◆ Estratto fornito ◆
Poi però ho cercato di mettere a tacere il mio animo snob e riflettere sul perché di questa richiesta. Che mi è arrivata da una persona sola (che tra l'altro ringrazio perché mi ha dato modo di riflettere su una cosa su cui non avevo mai riflettuto poi tanto a fondo), ma che sono sicura sia un pensiero abbastanza diffuso, soprattutto visto che siamo un popolo di lettori scarsi e, a volte, anche un po’ troppo omologati.
Che cos’è esattamente un libro di moda? Le Cinquanta Sfumature sicuramente lo sono state e non appena uscirà lo sarà anche Grey, lo stesso libro ma visto dal punto di vista maschile. Ma in passato lo è stato anche Gomorra di Roberto Saviano (che, per quanto antipatico possa stare Saviano a molti, non credo che possa essere paragonato alla celebre trilogia pornosoft) o il Codice da Vinci di Dan Brown, ma anche I love shopping della Kinsella e tutto ciò che è ambientato da Tiffany o che ha Tiffany in copertina, passando per Il cacciatore di aquiloni di Hosseini e Fabio Volo… giusto per citarne qualcuno.

Quindi, mi chiedo di nuovo, che cos’è un libro di moda? E come fa a diventarlo?
Alcuni fenomeni pare partano direttamente dai lettori e da quel fantomatico passaparola che viene sempre tanto osannato su alcune fascette. Un libro piace a una persona e questa lo consiglia a un altro, che lo consiglia a un altro, che lo consiglia a un altro… et voilà, tutti in spiaggia  a leggere  porno.
Altri vengono spinti tantissimo dagli uffici stampa, che tramite radio, tv, giornali e una pubblicità massiva, riescono a generare quello strano effetto per cui se tutti ne parlano allora deve essere qualcosa che merita e, soprattutto, devo poterne parlare anche io.
Un effetto strano, almeno per quanto mi riguarda, che sono sempre stata ben lontana dalle omologazioni e da questa necessità di parlare a tutti costi anche di cose che non si sanno.

◆ Dati forniti ◆
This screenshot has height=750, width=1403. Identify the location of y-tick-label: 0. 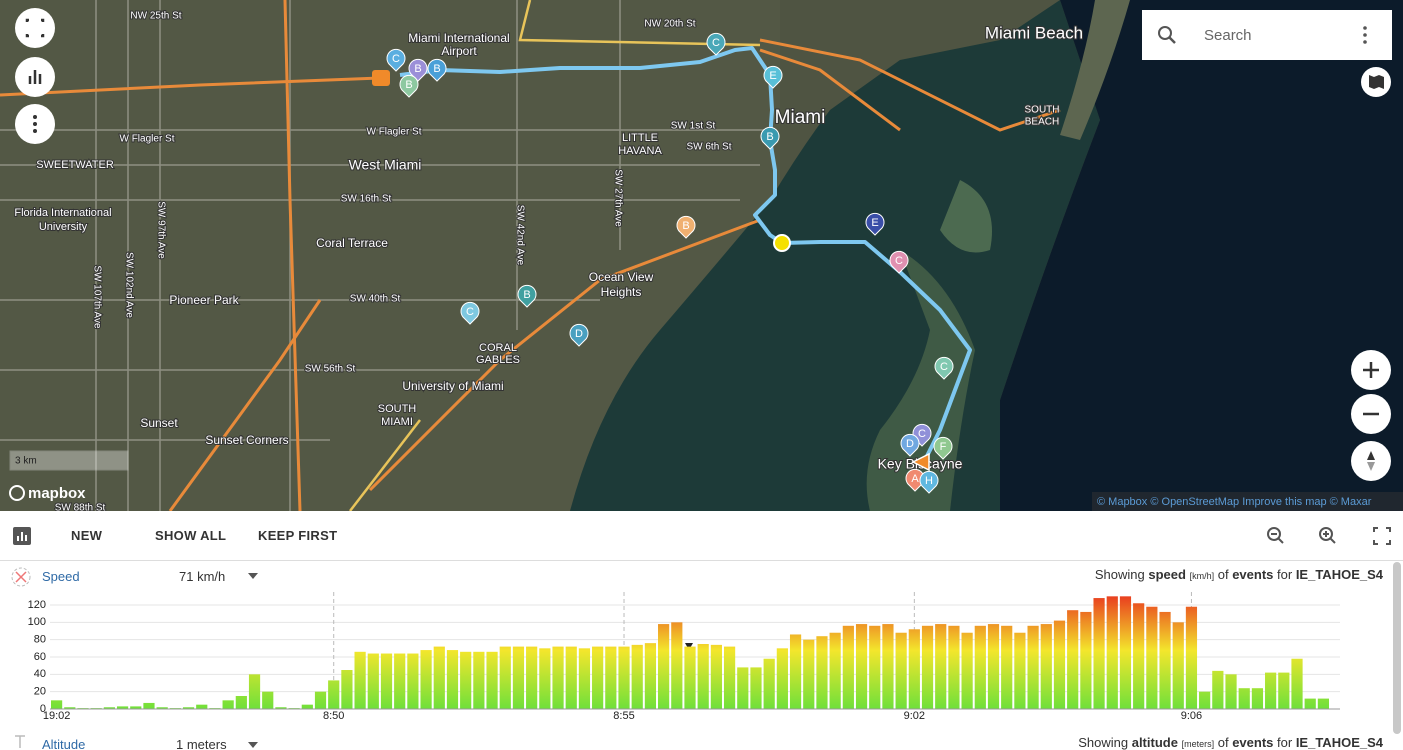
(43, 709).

...

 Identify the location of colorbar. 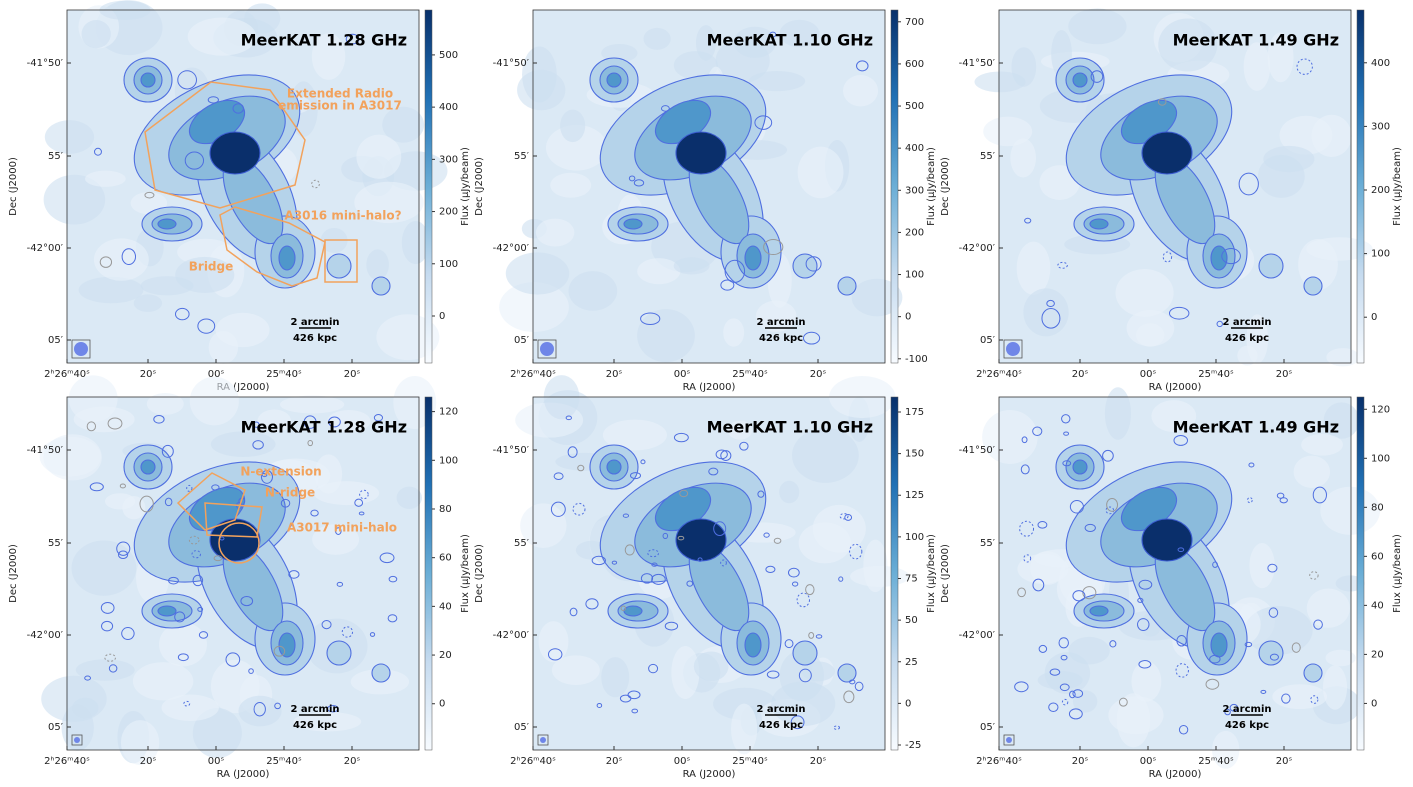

◆ Compito ◆
Rispondi alle domande seguenti basandoti sul brano dedicato ai libri di moda.
1. Come si intitola il libro che racconta la stessa storia delle Cinquanta Sfumature dal punto di vista maschile?
2. Secondo il brano, da che cosa partono alcuni fenomeni editoriali che nascono direttamente dai lettori?
3. Attraverso quali mezzi gli uffici stampa spingono certi libri?

◆ Risposta ◆
1. Grey.
2. Dal passaparola.
3. Radio, tv, giornali e una pubblicità massiva.